How load a lot of rows faster in a table

isma · July 19, 2017, 7:44pm

Hi Community,
Currently, i use easy morph to load at 2hours a lot of rows in diffirent tables. I load approximately between 1 and 20 million rows. But, i had some problem for loading beacuse it takes a long time (845 min). My question, i wanna know if it’s possible to load faster then that and how we can do it?
Thanks and have a good day!

dgudkov · July 19, 2017, 8:11pm

Hi @isma and welcome to the Community.

Just to make sure I understand your question correctly – are you experiencing performance issues loading TO EasyMorph, or loading FROM EasyMorph to a database?

isma · July 19, 2017, 8:27pm

I Had a performance experienc to load from a database to another database on easymorph. That’s clear

dgudkov · July 19, 2017, 9:17pm

Loading into EasyMorph from a database can’t be faster it’s as fast as it can be. But exporting from EasyMorph can be faster using bulk loading statements. See this tutorial article on bulk loading http://easymorph.com/learn/export-database.html

Bulk loading should be used (if possible) for tables with more than 1 mln rows.

isma · July 20, 2017, 11:50am

OK. I understand to use bulk loading but me i will transfer data from database to another database and i haven’t no idea how to write this bulk into the command database. Have you any idea?

dgudkov · July 20, 2017, 2:29pm

The help article I mentioned above has links to the bulk loading syntax of major databases. Note that if the target database is on another server than EasyMorph, you will need to transfer the CSV dump to that server first.
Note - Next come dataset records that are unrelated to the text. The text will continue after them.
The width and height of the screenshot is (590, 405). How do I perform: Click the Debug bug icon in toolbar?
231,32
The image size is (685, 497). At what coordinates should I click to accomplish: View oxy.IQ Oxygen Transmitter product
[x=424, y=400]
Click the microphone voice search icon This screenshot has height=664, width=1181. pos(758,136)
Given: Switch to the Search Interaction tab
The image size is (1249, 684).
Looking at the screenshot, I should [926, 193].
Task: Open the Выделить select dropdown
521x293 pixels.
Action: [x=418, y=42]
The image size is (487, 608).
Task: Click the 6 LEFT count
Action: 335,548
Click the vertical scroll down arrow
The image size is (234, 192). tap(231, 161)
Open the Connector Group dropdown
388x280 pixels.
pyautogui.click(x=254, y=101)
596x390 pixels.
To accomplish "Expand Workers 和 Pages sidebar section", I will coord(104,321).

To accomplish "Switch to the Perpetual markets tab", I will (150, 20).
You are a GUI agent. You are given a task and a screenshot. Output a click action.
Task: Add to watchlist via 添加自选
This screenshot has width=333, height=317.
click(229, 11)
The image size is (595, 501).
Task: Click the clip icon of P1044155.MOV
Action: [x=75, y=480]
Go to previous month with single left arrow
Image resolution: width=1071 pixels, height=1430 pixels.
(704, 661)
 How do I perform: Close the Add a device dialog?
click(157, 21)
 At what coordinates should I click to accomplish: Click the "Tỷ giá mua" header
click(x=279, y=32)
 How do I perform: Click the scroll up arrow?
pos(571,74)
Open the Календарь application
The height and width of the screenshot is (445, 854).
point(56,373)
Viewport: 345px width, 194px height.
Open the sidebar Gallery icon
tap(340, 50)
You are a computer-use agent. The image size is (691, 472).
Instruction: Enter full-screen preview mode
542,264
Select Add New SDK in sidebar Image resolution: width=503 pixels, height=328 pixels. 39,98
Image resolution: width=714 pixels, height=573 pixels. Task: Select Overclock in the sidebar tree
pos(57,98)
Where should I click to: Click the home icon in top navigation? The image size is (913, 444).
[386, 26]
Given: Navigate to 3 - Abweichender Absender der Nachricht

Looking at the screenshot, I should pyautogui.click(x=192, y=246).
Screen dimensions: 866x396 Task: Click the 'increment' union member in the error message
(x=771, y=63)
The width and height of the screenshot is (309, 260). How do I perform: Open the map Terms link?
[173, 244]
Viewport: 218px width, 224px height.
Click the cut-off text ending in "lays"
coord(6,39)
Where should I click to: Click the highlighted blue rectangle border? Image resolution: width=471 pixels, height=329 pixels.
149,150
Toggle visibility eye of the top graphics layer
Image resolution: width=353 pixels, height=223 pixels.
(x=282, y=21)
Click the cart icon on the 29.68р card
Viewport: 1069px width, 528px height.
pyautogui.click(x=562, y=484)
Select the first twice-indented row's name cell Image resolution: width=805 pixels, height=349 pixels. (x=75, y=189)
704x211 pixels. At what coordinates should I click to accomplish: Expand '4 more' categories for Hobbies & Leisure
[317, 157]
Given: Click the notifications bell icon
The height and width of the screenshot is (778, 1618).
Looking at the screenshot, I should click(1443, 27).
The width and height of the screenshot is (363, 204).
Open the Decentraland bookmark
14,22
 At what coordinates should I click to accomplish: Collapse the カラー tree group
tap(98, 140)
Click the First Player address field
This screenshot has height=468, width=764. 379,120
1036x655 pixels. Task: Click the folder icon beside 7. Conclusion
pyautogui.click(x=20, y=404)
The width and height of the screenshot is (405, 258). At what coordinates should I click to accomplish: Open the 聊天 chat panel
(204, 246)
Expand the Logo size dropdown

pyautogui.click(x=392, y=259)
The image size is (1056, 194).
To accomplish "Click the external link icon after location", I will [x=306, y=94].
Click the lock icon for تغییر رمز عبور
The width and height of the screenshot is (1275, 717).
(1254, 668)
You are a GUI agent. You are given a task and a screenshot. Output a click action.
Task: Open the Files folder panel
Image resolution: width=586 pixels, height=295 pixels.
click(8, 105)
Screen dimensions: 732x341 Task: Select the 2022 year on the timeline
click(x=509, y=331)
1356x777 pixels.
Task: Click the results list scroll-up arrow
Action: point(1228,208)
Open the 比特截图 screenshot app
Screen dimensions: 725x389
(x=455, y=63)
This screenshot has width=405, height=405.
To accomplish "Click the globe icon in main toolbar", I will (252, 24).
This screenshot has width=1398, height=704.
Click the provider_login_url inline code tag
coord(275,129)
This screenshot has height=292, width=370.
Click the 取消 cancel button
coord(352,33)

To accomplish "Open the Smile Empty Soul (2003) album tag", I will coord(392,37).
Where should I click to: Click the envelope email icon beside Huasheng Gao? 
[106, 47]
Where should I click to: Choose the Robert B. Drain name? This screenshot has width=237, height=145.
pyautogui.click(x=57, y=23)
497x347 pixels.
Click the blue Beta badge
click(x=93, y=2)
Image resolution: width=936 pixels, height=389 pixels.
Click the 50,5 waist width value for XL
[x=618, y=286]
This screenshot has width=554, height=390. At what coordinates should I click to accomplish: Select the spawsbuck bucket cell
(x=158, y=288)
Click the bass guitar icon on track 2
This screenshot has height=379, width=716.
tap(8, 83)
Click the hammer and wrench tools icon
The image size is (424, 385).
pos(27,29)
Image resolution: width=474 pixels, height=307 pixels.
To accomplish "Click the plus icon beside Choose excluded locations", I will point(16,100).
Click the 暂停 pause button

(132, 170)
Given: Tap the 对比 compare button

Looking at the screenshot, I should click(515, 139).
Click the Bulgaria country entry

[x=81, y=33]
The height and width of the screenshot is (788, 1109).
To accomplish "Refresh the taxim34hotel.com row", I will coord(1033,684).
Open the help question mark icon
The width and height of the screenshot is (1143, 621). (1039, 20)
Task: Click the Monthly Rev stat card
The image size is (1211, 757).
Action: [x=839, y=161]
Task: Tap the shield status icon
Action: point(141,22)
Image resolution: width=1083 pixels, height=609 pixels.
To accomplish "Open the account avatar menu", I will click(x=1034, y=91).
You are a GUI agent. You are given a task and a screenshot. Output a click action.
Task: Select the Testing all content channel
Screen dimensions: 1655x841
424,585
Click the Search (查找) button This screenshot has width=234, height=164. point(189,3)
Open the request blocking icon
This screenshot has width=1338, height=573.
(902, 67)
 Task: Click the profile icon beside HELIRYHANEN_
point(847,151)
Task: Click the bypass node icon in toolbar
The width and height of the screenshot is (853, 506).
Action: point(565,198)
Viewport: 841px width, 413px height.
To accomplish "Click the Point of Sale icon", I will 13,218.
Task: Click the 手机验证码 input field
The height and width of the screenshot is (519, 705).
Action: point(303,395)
reynsnivea · May 31, 2020, 2:14pm

Hi Dmitry,

We also face these kinds of problems with bulk loads. We want to load data to an Amzon RDS instance but there the postgresql COPY FROM is not allowed as it requires superuser privileges and as you point it out, the file has to be stored on the same machine as the database instance.
I guess that the CSV to be generated for import also has to have the same column order as the target table in the database.

Are there plans to incorporate bulk loading actions into EasyMorph so that non-technical users can more easily work with larger datasets? For me the this would be of great added value.

Thanks !

andrew.rybka · May 31, 2020, 6:42pm

Hi Nikolaas,

have you tried to use the psql program with the \copy command to bulk load data? It works with local files and documentation states that it doesn’t require superuser privileges.

reynsnivea · June 2, 2020, 11:50am

Hi Andrew,

Yes I have but it’s a bit cumbersome. Postgres always prompts the user for a password so first you need to create a pgpass.conf file so that exports can be automated using the run a program action. This should be done for EM-desktop and server (if there are running on different machines).
Then you need an ugly psql command to do the import.

question: Can we split the ugly long command over multiple command in EasyMorph? Something like:

psql -U -p -h
\copy …

instead of psql -U -p -h -c “\copy …”

Also I believe it does not do auto column mapping + I get problems with free text fields that sometimes contain the delimiter to be used in the CSV. I have tried several delimiters but I always get into troubles.
Sometimes I got errors regarding the encoding used by the cmd prompt versus the postgres database.

So in a nutshell: relatively complicated to just import a CSV into the database.

Any plans to include bulk loading out of the box in EasyMorph. For me it would be a big added value as we deal with larger datasets frequently ?
I suppose that implementing this in EasyMorph or not depends on what’s allowed by the RDBMS ?
I can imagine that other ETL-tools that have bulk loaders just use the COPY FROM under the hood ?

Thanks !

andrew.rybka · June 2, 2020, 2:47pm

Nikolaas, bulk load for PostgreSQL and several other databases is on our long-term roadmap.

reynsnivea · June 3, 2020, 11:53am

Hi Andrew,

Our solution for the moment is as follows:

Export to CSV
Upload the CSV to an S3-bucket
Bulk load the csv from within the bucket to postgres. AWS allows bulk upload of a CSV to an RDS-instance from S3.

I am creating a module in EasyMorph that can be called with some parameters such as the database connector, target location of the CSV locally, target location of the S3 location, target schema and target table.

reynsnivea · June 7, 2020, 12:45pm

Hi Andrew,

Our approach seems to work. I just have a final question. Now that we can bulk load the data, it seems that the process that takes most of the time now is writing the CSV.

Does the writing speed depend on the speed of the disk used or is it EasyMorph that cannot write faster ?

Will there be efforts to improve the write speed in the future ?

When I find some time, I shall share the module I use for bulk upload from S3 to postgres.

Thanks !

andrew.rybka · June 9, 2020, 1:24pm

Hi Nikolaas,

It seems that the disk just has to be fast enough. On my SSD writing to disk takes less than 10% of the action execution time.

You can try to switch the “Wrap in quotes” option to the “Nothing” mode - it’s 2-3 times faster than the “Auto” mode. But you have to be sure that your data don’t contain line breaks, double quotes, and separator characters. The “Everything” mode is also faster than the “Auto” mode. Use it if you can’t use the “Nothing” mode and PostgreSQL will correctly read wrapped numbers.

Also, we are planning to improve the performance of the “Export to delimited text” action in the next release.

reynsnivea · June 11, 2020, 8:35am

Great !